To be done
Reproduce every line of the data between the lines holding "Promenades fleuries (33, 1428)" and "CÔTE OUEST (422, 1579)", inclusive, with each request left as it is and each answer coordinate multiplied by 2.55 and rounded to a whole number, halves going up. Return those lines and nothing else.

Material for this task
:::::

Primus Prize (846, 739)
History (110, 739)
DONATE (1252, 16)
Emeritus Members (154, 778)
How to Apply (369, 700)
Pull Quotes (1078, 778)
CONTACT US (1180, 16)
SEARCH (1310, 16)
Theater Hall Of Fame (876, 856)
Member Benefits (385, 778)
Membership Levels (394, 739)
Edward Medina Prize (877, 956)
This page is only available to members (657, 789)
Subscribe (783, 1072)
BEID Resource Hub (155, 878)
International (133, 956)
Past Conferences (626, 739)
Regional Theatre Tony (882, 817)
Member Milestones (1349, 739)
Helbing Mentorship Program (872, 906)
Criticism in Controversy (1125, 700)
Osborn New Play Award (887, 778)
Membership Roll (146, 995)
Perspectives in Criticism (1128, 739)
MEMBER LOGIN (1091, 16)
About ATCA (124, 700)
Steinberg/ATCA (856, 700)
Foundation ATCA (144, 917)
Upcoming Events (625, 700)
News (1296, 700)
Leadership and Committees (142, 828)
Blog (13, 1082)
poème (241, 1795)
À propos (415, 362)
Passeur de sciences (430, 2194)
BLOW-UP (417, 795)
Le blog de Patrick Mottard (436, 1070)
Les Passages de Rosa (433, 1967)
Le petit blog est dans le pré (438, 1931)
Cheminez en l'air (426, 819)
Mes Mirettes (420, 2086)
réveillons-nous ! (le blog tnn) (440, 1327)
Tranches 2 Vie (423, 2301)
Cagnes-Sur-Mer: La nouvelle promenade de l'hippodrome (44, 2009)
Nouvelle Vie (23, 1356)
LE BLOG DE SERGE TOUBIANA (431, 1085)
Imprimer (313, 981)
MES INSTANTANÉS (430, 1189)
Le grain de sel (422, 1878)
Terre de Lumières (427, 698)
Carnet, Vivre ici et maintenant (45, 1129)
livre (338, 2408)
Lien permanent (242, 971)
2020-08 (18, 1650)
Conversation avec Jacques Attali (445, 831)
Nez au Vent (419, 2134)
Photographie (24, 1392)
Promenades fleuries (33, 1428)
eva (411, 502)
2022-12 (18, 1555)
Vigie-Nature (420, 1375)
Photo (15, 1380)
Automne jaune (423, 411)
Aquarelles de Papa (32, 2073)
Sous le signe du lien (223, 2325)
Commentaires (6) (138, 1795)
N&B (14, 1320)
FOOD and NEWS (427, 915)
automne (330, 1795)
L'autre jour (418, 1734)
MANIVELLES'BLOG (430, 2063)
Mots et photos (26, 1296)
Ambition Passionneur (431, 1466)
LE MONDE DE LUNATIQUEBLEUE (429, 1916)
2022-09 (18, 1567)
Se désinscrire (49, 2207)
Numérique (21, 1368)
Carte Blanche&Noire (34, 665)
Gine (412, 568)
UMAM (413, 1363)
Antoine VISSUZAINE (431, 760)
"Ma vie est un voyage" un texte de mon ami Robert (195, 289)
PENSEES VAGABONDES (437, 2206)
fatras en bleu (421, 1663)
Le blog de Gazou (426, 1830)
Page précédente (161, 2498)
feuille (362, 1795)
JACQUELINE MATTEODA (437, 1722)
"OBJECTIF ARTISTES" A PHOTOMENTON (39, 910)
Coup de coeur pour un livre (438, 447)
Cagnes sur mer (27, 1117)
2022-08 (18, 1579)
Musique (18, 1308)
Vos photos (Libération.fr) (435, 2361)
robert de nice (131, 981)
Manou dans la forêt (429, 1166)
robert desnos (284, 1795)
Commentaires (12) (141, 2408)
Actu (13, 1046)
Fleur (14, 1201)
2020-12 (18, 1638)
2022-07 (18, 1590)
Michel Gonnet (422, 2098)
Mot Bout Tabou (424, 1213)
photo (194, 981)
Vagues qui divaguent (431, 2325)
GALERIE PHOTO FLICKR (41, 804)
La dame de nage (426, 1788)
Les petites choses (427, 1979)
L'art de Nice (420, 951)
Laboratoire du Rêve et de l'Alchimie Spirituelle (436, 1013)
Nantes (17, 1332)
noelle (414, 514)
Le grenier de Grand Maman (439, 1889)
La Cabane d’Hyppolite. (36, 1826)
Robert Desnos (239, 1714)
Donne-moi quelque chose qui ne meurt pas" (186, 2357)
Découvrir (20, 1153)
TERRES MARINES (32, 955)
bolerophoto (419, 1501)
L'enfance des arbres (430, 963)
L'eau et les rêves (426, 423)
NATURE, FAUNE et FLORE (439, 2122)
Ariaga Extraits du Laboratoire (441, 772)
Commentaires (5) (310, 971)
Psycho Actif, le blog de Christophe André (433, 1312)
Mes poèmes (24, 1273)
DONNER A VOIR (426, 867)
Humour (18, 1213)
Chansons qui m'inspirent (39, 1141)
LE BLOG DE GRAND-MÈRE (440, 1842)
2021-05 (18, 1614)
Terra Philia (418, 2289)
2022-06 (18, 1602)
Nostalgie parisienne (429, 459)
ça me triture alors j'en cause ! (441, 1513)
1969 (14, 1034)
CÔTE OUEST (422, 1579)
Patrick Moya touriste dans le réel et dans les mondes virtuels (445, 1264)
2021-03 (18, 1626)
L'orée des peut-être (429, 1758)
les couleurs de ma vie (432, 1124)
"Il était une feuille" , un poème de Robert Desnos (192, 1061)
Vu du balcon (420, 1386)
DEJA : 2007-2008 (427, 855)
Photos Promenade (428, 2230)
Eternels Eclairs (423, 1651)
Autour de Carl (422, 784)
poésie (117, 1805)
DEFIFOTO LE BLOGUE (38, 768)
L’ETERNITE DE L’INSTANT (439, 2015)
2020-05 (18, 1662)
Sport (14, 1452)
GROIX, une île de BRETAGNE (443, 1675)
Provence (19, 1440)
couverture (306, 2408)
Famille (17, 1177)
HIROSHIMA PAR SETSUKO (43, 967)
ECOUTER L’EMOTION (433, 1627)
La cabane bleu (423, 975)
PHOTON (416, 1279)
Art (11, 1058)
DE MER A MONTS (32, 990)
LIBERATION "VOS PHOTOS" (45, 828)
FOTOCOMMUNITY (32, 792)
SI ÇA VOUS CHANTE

:::::

Task output
Promenades fleuries (84, 3641)
eva (1048, 1280)
2022-12 (46, 3965)
Vigie-Nature (1071, 3506)
Photo (38, 3519)
Automne jaune (1079, 1048)
Aquarelles de Papa (82, 5286)
Sous le signe du lien (569, 5929)
Commentaires (6) (352, 4577)
N&B (36, 3366)
FOOD and NEWS (1089, 2333)
automne (842, 4577)
L'autre jour (1066, 4422)
MANIVELLES'BLOG (1097, 5261)
Mots et photos (66, 3305)
Ambition Passionneur (1099, 3738)
LE MONDE DE LUNATIQUEBLEUE (1094, 4886)
2022-09 (46, 3996)
Se désinscrire (125, 5628)
Numérique (54, 3488)
Carte Blanche&Noire (87, 1696)
Gine (1051, 1448)
UMAM (1053, 3476)
Antoine VISSUZAINE (1099, 1938)
"Ma vie est un voyage" un texte de mon ami Robert (497, 737)
PENSEES VAGABONDES (1114, 5625)
fatras en bleu (1074, 4241)
Le blog de Gazou (1086, 4667)
Page précédente (411, 6370)
feuille (923, 4577)
JACQUELINE MATTEODA (1114, 4391)
"OBJECTIF ARTISTES" A PHOTOMENTON (99, 2321)
Coup de coeur pour un livre (1117, 1140)
Cagnes sur mer (69, 2848)
2022-08 (46, 4026)
Musique (46, 3335)
Vos photos (Libération.fr) (1109, 6021)
robert de nice (334, 2502)
Manou dans la forêt (1094, 2973)
robert desnos (724, 4577)
Commentaires (12) (360, 6140)
Actu (33, 2667)
Fleur (36, 3063)
2020-12 (46, 4177)
2022-07 (46, 4055)
Michel Gonnet (1076, 5350)
Mot Bout Tabou (1081, 3093)
photo (495, 2502)
Vagues qui divaguent (1099, 5929)
GALERIE PHOTO FLICKR (105, 2050)
La dame de nage (1086, 4559)
Les petites choses (1089, 5046)
L'art de Nice (1071, 2425)
Laboratoire du Rêve et de l'Alchimie Spirituelle (1112, 2583)
Nantes (43, 3397)
noelle (1056, 1311)
Le grenier de Grand Maman (1119, 4817)
La Cabane d’Hyppolite. (92, 4656)
Robert Desnos (609, 4371)
Donne-moi quelque chose qui ne meurt pas" (474, 6010)
Découvrir (51, 2940)
TERRES MARINES (82, 2435)
bolerophoto (1068, 3828)
L'enfance des arbres (1097, 2456)
L'eau et les rêves (1086, 1079)
NATURE, FAUNE et FLORE (1119, 5411)
Ariaga Extraits du Laboratoire (1125, 1969)
Commentaires (5) (791, 2476)
Psycho Actif, le blog de Christophe André (1104, 3346)
Mes poèmes (61, 3246)
DONNER A VOIR (1086, 2211)
Humour (46, 3093)
Chansons qui m'inspirent (99, 2910)
LE BLOG DE GRAND-MÈRE (1122, 4697)
2021-05 (46, 4116)
Terra Philia (1066, 5837)
2022-06 (46, 4085)
Nostalgie parisienne (1094, 1170)
ça me triture alors j'en cause ! (1125, 3858)
1969 (36, 2637)
CÔTE OUEST (1076, 4026)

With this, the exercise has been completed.